RECORDS PROVIDED:
::::

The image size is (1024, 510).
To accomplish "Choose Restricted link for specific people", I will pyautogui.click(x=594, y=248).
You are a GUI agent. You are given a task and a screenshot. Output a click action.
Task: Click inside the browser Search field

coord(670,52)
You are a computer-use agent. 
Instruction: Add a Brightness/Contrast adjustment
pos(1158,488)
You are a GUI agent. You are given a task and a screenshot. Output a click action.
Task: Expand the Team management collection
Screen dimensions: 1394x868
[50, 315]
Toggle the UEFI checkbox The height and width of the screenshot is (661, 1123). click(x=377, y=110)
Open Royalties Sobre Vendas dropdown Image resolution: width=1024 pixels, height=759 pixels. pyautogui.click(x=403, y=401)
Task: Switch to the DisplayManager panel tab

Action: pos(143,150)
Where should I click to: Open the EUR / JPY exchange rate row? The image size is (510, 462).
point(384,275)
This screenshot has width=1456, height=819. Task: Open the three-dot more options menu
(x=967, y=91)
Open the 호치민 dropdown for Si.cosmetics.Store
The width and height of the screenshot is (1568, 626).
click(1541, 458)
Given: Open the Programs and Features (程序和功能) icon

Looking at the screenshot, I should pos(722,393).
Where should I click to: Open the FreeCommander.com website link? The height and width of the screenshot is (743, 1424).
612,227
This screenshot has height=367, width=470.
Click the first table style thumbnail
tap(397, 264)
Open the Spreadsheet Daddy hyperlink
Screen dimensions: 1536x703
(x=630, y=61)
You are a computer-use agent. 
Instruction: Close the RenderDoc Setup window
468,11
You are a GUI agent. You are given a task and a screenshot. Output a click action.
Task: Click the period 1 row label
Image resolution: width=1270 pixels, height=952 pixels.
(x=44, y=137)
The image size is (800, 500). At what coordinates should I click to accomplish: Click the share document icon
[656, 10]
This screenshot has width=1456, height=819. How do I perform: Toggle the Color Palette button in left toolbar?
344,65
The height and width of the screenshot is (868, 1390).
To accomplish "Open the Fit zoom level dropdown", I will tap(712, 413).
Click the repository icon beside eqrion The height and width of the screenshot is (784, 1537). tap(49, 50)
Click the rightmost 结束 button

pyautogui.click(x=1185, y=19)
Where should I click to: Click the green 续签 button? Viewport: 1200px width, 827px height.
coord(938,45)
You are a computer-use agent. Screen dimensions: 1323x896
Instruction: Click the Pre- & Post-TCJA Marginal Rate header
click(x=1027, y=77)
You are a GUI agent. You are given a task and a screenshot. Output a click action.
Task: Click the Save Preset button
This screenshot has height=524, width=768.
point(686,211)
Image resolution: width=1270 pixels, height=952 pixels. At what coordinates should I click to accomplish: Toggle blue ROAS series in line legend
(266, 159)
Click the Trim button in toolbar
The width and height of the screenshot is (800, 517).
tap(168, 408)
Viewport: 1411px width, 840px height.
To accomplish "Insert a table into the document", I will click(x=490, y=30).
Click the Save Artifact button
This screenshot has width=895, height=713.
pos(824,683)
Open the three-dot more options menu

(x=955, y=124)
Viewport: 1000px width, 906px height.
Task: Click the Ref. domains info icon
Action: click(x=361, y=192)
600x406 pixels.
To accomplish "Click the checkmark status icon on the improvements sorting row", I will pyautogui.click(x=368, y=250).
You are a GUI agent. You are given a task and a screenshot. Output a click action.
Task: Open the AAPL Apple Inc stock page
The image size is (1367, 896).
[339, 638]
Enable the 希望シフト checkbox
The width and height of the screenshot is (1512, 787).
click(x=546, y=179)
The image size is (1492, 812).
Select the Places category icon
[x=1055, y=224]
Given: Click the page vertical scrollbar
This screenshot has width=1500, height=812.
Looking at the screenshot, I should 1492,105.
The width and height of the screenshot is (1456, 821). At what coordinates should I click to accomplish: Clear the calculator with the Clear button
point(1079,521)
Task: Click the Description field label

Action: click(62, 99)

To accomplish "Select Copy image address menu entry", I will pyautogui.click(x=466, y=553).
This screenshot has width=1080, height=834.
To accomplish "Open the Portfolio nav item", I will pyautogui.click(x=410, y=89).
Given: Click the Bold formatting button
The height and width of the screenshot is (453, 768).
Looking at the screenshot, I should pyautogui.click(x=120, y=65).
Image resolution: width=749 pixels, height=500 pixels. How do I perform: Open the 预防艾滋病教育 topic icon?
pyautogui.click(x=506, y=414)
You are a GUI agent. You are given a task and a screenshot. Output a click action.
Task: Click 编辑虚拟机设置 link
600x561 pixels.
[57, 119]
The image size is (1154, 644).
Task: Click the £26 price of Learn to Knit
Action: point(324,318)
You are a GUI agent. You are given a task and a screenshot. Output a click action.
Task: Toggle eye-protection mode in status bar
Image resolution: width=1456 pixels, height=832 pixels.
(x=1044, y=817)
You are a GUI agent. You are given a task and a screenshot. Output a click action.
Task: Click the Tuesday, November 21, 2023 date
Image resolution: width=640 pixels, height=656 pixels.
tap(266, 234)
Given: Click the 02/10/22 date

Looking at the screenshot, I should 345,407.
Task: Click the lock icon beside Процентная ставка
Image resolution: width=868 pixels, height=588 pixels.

::::

WRITTEN INSTRUCTION: Format every line of the material above as a JSON list of strings, with one string per line and blank lines omitted.

EXERCISE RESULT:
[
  "The image size is (1024, 510).",
  "To accomplish \"Choose Restricted link for specific people\", I will pyautogui.click(x=594, y=248).",
  "You are a GUI agent. You are given a task and a screenshot. Output a click action.",
  "Task: Click inside the browser Search field",
  "coord(670,52)",
  "You are a computer-use agent. ",
  "Instruction: Add a Brightness/Contrast adjustment",
  "pos(1158,488)",
  "You are a GUI agent. You are given a task and a screenshot. Output a click action.",
  "Task: Expand the Team management collection",
  "Screen dimensions: 1394x868",
  "[50, 315]",
  "Toggle the UEFI checkbox The height and width of the screenshot is (661, 1123). click(x=377, y=110)",
  "Open Royalties Sobre Vendas dropdown Image resolution: width=1024 pixels, height=759 pixels. pyautogui.click(x=403, y=401)",
  "Task: Switch to the DisplayManager panel tab",
  "Action: pos(143,150)",
  "Where should I click to: Open the EUR / JPY exchange rate row? The image size is (510, 462).",
  "point(384,275)",
  "This screenshot has width=1456, height=819. Task: Open the three-dot more options menu",
  "(x=967, y=91)",
  "Open the 호치민 dropdown for Si.cosmetics.Store",
  "The width and height of the screenshot is (1568, 626).",
  "click(1541, 458)",
  "Given: Open the Programs and Features (程序和功能) icon",
  "Looking at the screenshot, I should pos(722,393).",
  "Where should I click to: Open the FreeCommander.com website link? The height and width of the screenshot is (743, 1424).",
  "612,227",
  "This screenshot has height=367, width=470.",
  "Click the first table style thumbnail",
  "tap(397, 264)",
  "Open the Spreadsheet Daddy hyperlink",
  "Screen dimensions: 1536x703",
  "(x=630, y=61)",
  "You are a computer-use agent. ",
  "Instruction: Close the RenderDoc Setup window",
  "468,11",
  "You are a GUI agent. You are given a task and a screenshot. Output a click action.",
  "Task: Click the period 1 row label",
  "Image resolution: width=1270 pixels, height=952 pixels.",
  "(x=44, y=137)",
  "The image size is (800, 500). At what coordinates should I click to accomplish: Click the share document icon",
  "[656, 10]",
  "This screenshot has width=1456, height=819. How do I perform: Toggle the Color Palette button in left toolbar?",
  "344,65",
  "The height and width of the screenshot is (868, 1390).",
  "To accomplish \"Open the Fit zoom level dropdown\", I will tap(712, 413).",
  "Click the repository icon beside eqrion The height and width of the screenshot is (784, 1537). tap(49, 50)",
  "Click the rightmost 结束 button",
  "pyautogui.click(x=1185, y=19)",
  "Where should I click to: Click the green 续签 button? Viewport: 1200px width, 827px height.",
  "coord(938,45)",
  "You are a computer-use agent. Screen dimensions: 1323x896",
  "Instruction: Click the Pre- & Post-TCJA Marginal Rate header",
  "click(x=1027, y=77)",
  "You are a GUI agent. You are given a task and a screenshot. Output a click action.",
  "Task: Click the Save Preset button",
  "This screenshot has height=524, width=768.",
  "point(686,211)",
  "Image resolution: width=1270 pixels, height=952 pixels. At what coordinates should I click to accomplish: Toggle blue ROAS series in line legend",
  "(266, 159)",
  "Click the Trim button in toolbar",
  "The width and height of the screenshot is (800, 517).",
  "tap(168, 408)",
  "Viewport: 1411px width, 840px height.",
  "To accomplish \"Insert a table into the document\", I will click(x=490, y=30).",
  "Click the Save Artifact button",
  "This screenshot has width=895, height=713.",
  "pos(824,683)",
  "Open the three-dot more options menu",
  "(x=955, y=124)",
  "Viewport: 1000px width, 906px height.",
  "Task: Click the Ref. domains info icon",
  "Action: click(x=361, y=192)",
  "600x406 pixels.",
  "To accomplish \"Click the checkmark status icon on the improvements sorting row\", I will pyautogui.click(x=368, y=250).",
  "You are a GUI agent. You are given a task and a screenshot. Output a click action.",
  "Task: Open the AAPL Apple Inc stock page",
  "The image size is (1367, 896).",
  "[339, 638]",
  "Enable the 希望シフト checkbox",
  "The width and height of the screenshot is (1512, 787).",
  "click(x=546, y=179)",
  "The image size is (1492, 812).",
  "Select the Places category icon",
  "[x=1055, y=224]",
  "Given: Click the page vertical scrollbar",
  "This screenshot has width=1500, height=812.",
  "Looking at the screenshot, I should 1492,105.",
  "The width and height of the screenshot is (1456, 821). At what coordinates should I click to accomplish: Clear the calculator with the Clear button",
  "point(1079,521)",
  "Task: Click the Description field label",
  "Action: click(62, 99)",
  "To accomplish \"Select Copy image address menu entry\", I will pyautogui.click(x=466, y=553).",
  "This screenshot has width=1080, height=834.",
  "To accomplish \"Open the Portfolio nav item\", I will pyautogui.click(x=410, y=89).",
  "Given: Click the Bold formatting button",
  "The height and width of the screenshot is (453, 768).",
  "Looking at the screenshot, I should pyautogui.click(x=120, y=65).",
  "Image resolution: width=749 pixels, height=500 pixels. How do I perform: Open the 预防艾滋病教育 topic icon?",
  "pyautogui.click(x=506, y=414)",
  "You are a GUI agent. You are given a task and a screenshot. Output a click action.",
  "Task: Click 编辑虚拟机设置 link",
  "600x561 pixels.",
  "[57, 119]",
  "The image size is (1154, 644).",
  "Task: Click the £26 price of Learn to Knit",
  "Action: point(324,318)",
  "You are a GUI agent. You are given a task and a screenshot. Output a click action.",
  "Task: Toggle eye-protection mode in status bar",
  "Image resolution: width=1456 pixels, height=832 pixels.",
  "(x=1044, y=817)",
  "You are a GUI agent. You are given a task and a screenshot. Output a click action.",
  "Task: Click the Tuesday, November 21, 2023 date",
  "Image resolution: width=640 pixels, height=656 pixels.",
  "tap(266, 234)",
  "Given: Click the 02/10/22 date",
  "Looking at the screenshot, I should 345,407.",
  "Task: Click the lock icon beside Процентная ставка",
  "Image resolution: width=868 pixels, height=588 pixels."
]